*Prompt*:
Find the line containing "You are a computer-use" in the entries; transcribe it and all remaining lines through the end, exactly as they appear, but not the pictures.

*Material supplied*:
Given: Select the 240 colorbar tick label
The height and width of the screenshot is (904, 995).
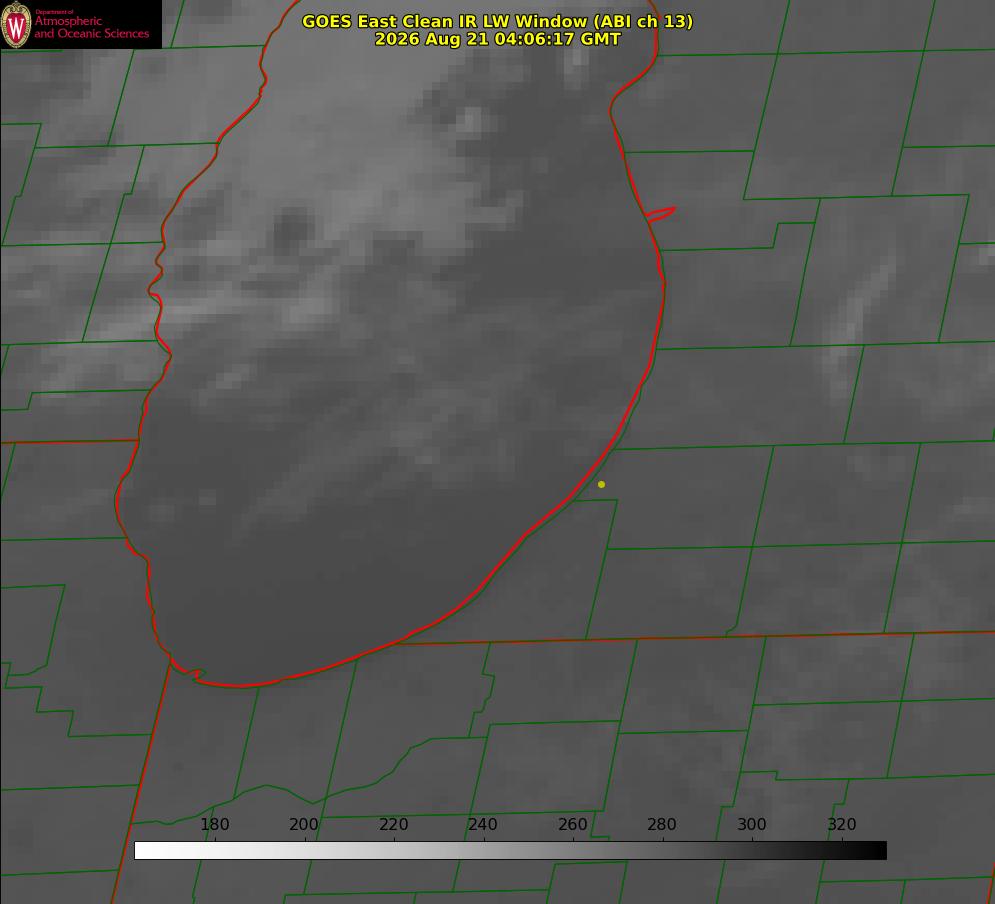Looking at the screenshot, I should click(483, 824).
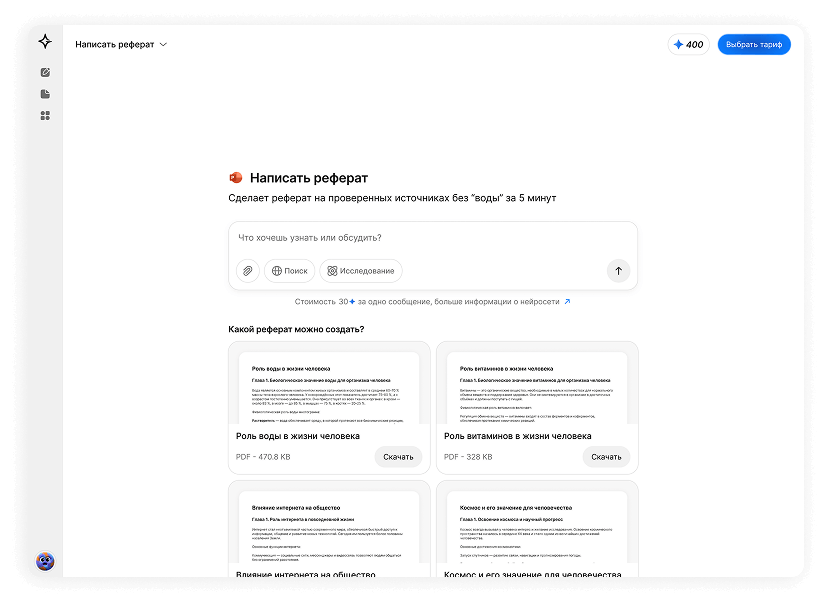Open the new chat pencil icon

[44, 71]
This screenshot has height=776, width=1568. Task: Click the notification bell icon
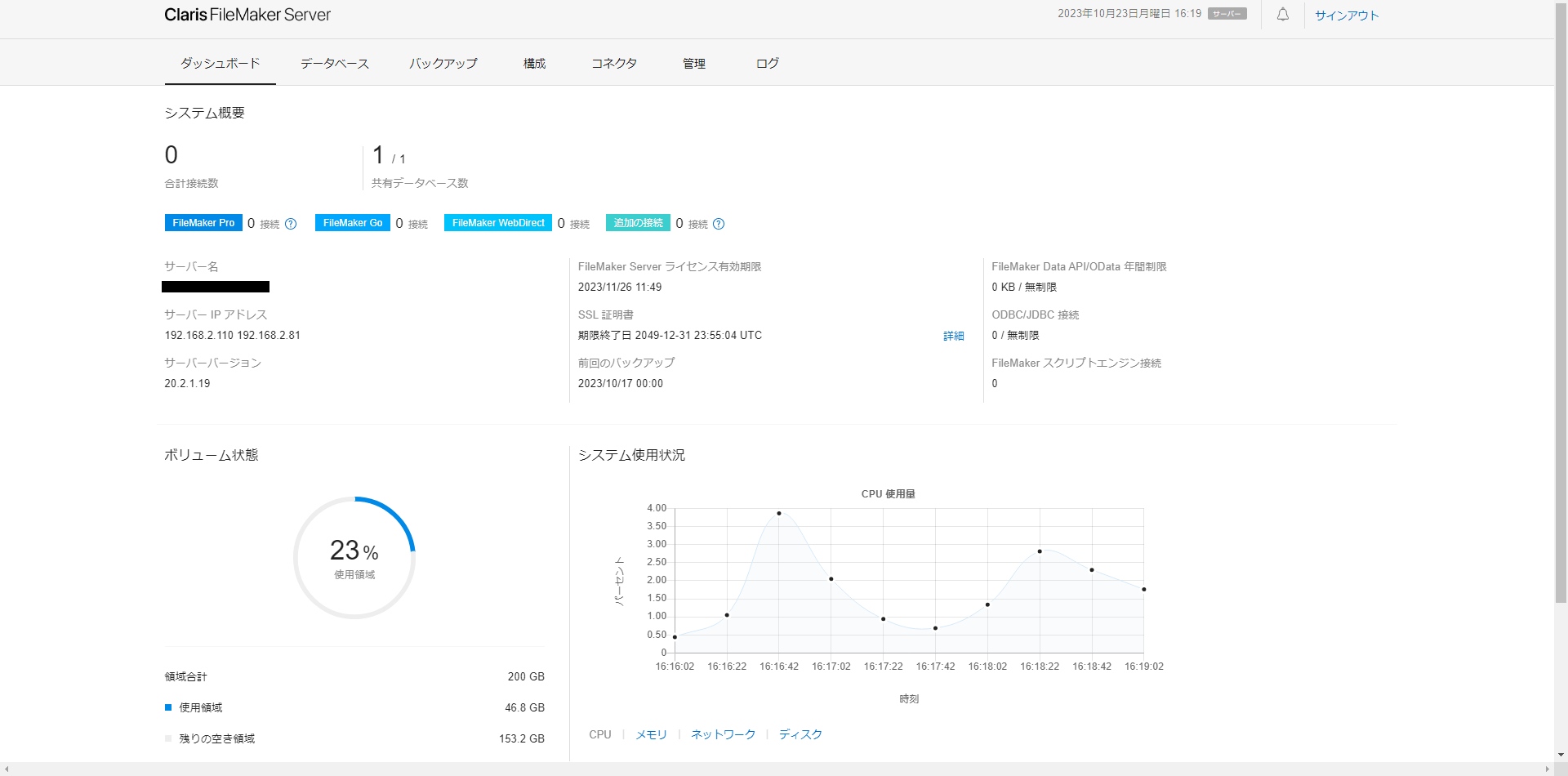coord(1283,15)
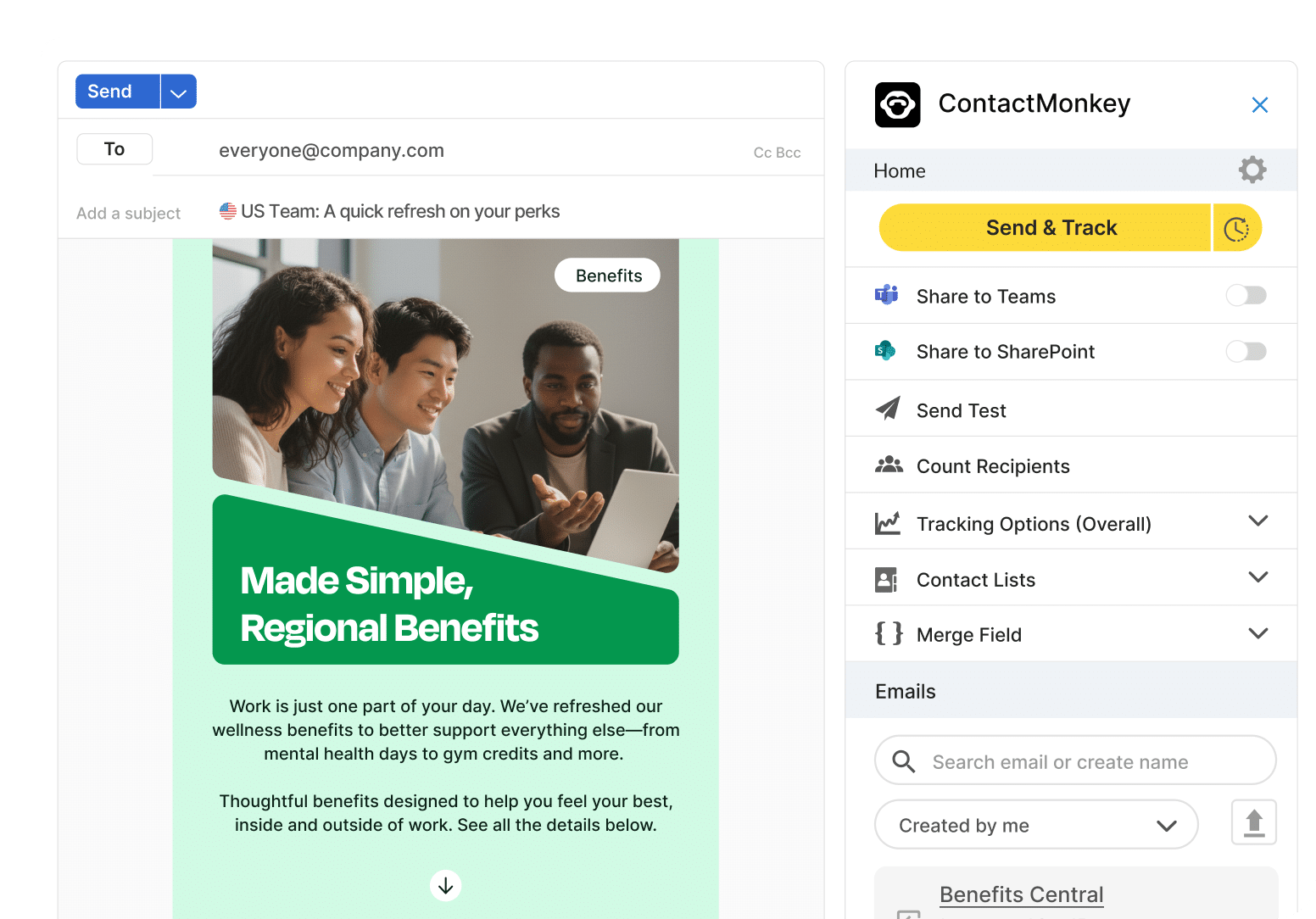The width and height of the screenshot is (1316, 919).
Task: Click the schedule send clock icon
Action: [1237, 228]
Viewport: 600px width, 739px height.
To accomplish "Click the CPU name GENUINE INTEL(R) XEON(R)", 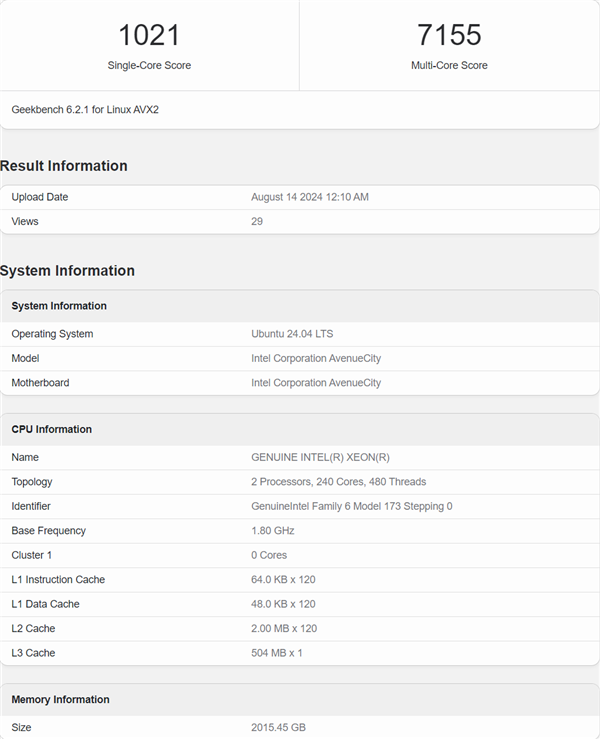I will (x=320, y=457).
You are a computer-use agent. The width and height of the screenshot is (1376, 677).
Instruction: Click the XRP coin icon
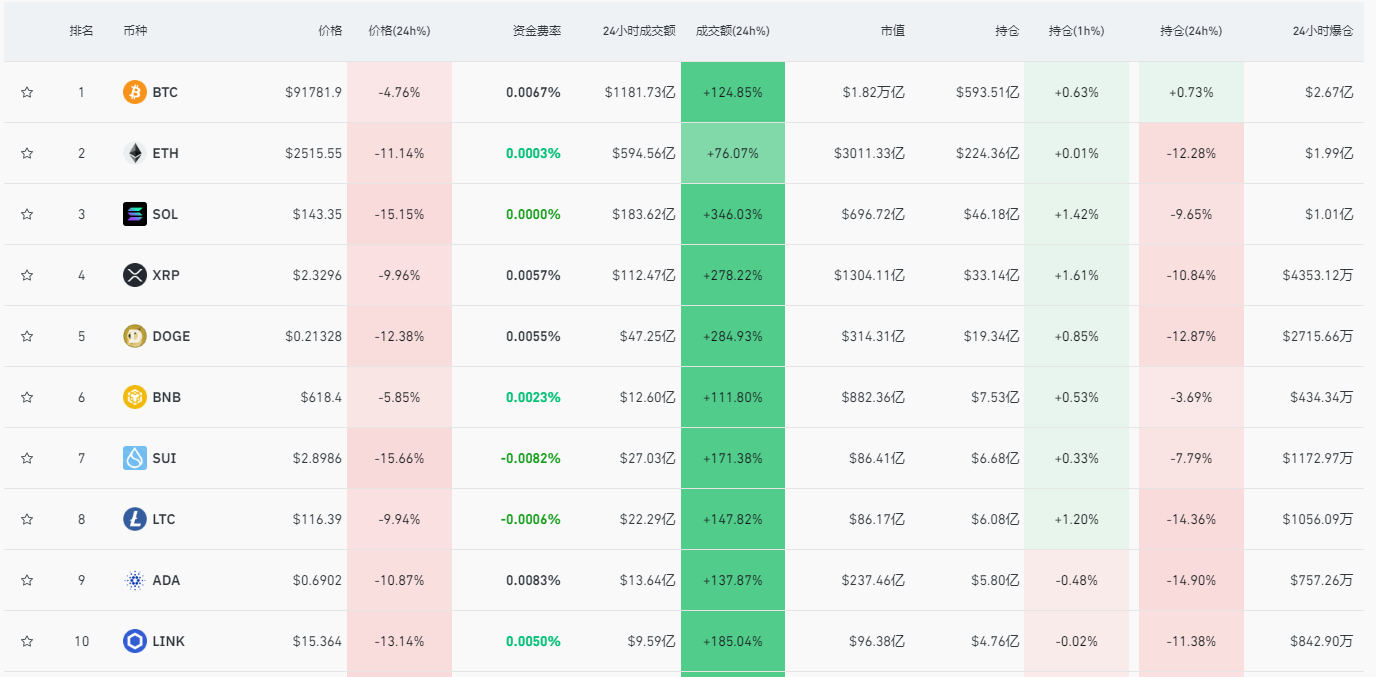(x=134, y=275)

*Reply*:
You are a computer-use agent. The width and height of the screenshot is (1376, 677).
Instruction: Click the XRP coin icon
(x=134, y=275)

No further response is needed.